WORK INSTRUCTIONS - A single number is the answer here: the count of lines in the data below that include the word "agent".

Stored records
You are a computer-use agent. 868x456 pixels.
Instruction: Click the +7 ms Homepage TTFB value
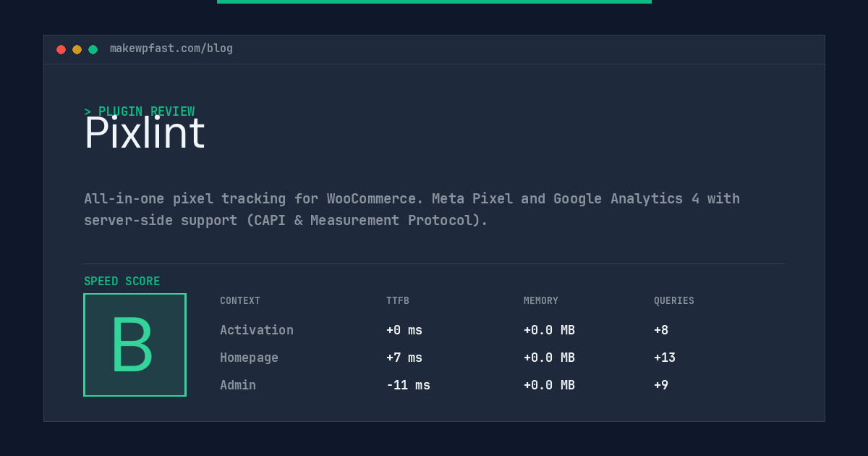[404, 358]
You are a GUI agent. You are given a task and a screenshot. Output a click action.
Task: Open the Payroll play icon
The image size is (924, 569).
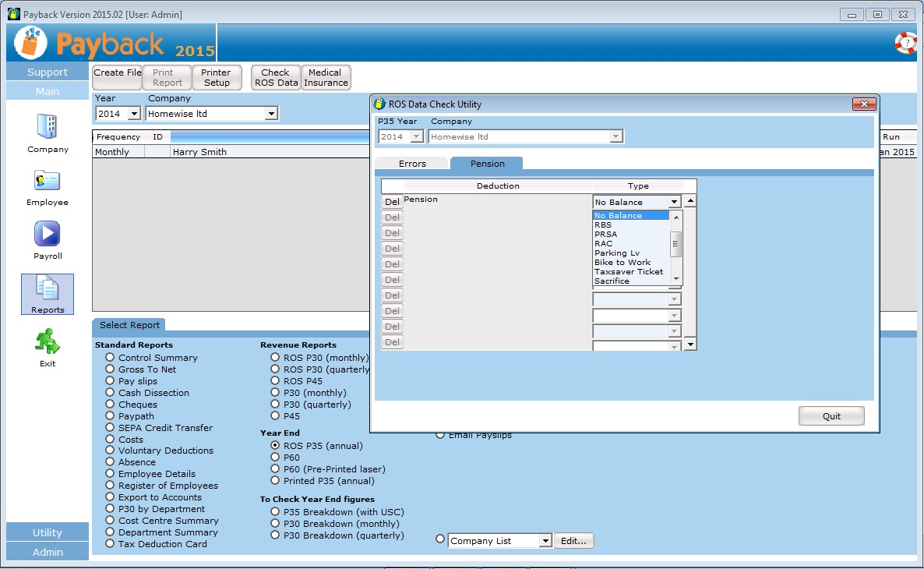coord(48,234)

RESPONSE TO THIS TASK - 2